──────── Records provided
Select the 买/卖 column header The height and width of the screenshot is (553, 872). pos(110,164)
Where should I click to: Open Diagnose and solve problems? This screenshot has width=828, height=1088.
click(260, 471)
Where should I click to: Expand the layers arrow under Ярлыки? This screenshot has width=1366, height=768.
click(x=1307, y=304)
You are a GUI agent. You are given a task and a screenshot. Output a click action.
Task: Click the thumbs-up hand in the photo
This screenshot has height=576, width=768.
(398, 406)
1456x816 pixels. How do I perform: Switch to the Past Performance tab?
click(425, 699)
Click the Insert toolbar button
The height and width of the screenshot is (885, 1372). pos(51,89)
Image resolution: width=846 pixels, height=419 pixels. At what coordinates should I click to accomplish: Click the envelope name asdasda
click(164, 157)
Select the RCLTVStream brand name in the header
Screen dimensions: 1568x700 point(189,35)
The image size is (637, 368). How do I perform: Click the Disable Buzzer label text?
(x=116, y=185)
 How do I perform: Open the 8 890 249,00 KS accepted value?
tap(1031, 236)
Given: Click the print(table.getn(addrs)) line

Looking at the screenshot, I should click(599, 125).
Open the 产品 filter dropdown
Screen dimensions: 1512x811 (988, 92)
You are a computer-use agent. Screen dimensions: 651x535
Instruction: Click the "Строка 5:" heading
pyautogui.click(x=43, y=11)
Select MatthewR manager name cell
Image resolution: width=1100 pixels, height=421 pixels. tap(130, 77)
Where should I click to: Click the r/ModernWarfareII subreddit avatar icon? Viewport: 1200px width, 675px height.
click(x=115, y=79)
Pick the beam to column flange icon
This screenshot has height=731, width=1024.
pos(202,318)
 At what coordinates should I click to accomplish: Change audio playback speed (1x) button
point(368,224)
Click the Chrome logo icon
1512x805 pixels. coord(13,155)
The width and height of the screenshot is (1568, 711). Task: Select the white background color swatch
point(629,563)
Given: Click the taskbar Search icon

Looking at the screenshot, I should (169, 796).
────────────────
Goal: Lay out the lines above as a Markdown table with two columns, No. and Line. Number the rows and leave out blank lines.

Answer to the problem:
| No. | Line |
|---|---|
| 1 | Select the 买/卖 column header The height and width of the screenshot is (553, 872). pos(110,164) |
| 2 | Where should I click to: Open Diagnose and solve problems? This screenshot has width=828, height=1088. |
| 3 | click(260, 471) |
| 4 | Where should I click to: Expand the layers arrow under Ярлыки? This screenshot has width=1366, height=768. |
| 5 | click(x=1307, y=304) |
| 6 | You are a GUI agent. You are given a task and a screenshot. Output a click action. |
| 7 | Task: Click the thumbs-up hand in the photo |
| 8 | This screenshot has height=576, width=768. |
| 9 | (398, 406) |
| 10 | 1456x816 pixels. How do I perform: Switch to the Past Performance tab? |
| 11 | click(425, 699) |
| 12 | Click the Insert toolbar button |
| 13 | The height and width of the screenshot is (885, 1372). pos(51,89) |
| 14 | Image resolution: width=846 pixels, height=419 pixels. At what coordinates should I click to accomplish: Click the envelope name asdasda |
| 15 | click(164, 157) |
| 16 | Select the RCLTVStream brand name in the header |
| 17 | Screen dimensions: 1568x700 point(189,35) |
| 18 | The image size is (637, 368). How do I perform: Click the Disable Buzzer label text? |
| 19 | (x=116, y=185) |
| 20 |  How do I perform: Open the 8 890 249,00 KS accepted value? |
| 21 | tap(1031, 236) |
| 22 | Given: Click the print(table.getn(addrs)) line |
| 23 | Looking at the screenshot, I should click(599, 125). |
| 24 | Open the 产品 filter dropdown |
| 25 | Screen dimensions: 1512x811 (988, 92) |
| 26 | You are a computer-use agent. Screen dimensions: 651x535 |
| 27 | Instruction: Click the "Строка 5:" heading |
| 28 | pyautogui.click(x=43, y=11) |
| 29 | Select MatthewR manager name cell |
| 30 | Image resolution: width=1100 pixels, height=421 pixels. tap(130, 77) |
| 31 | Where should I click to: Click the r/ModernWarfareII subreddit avatar icon? Viewport: 1200px width, 675px height. |
| 32 | click(x=115, y=79) |
| 33 | Pick the beam to column flange icon |
| 34 | This screenshot has height=731, width=1024. |
| 35 | pos(202,318) |
| 36 |  At what coordinates should I click to accomplish: Change audio playback speed (1x) button |
| 37 | point(368,224) |
| 38 | Click the Chrome logo icon |
| 39 | 1512x805 pixels. coord(13,155) |
| 40 | The width and height of the screenshot is (1568, 711). Task: Select the white background color swatch |
| 41 | point(629,563) |
| 42 | Given: Click the taskbar Search icon |
| 43 | Looking at the screenshot, I should (169, 796). |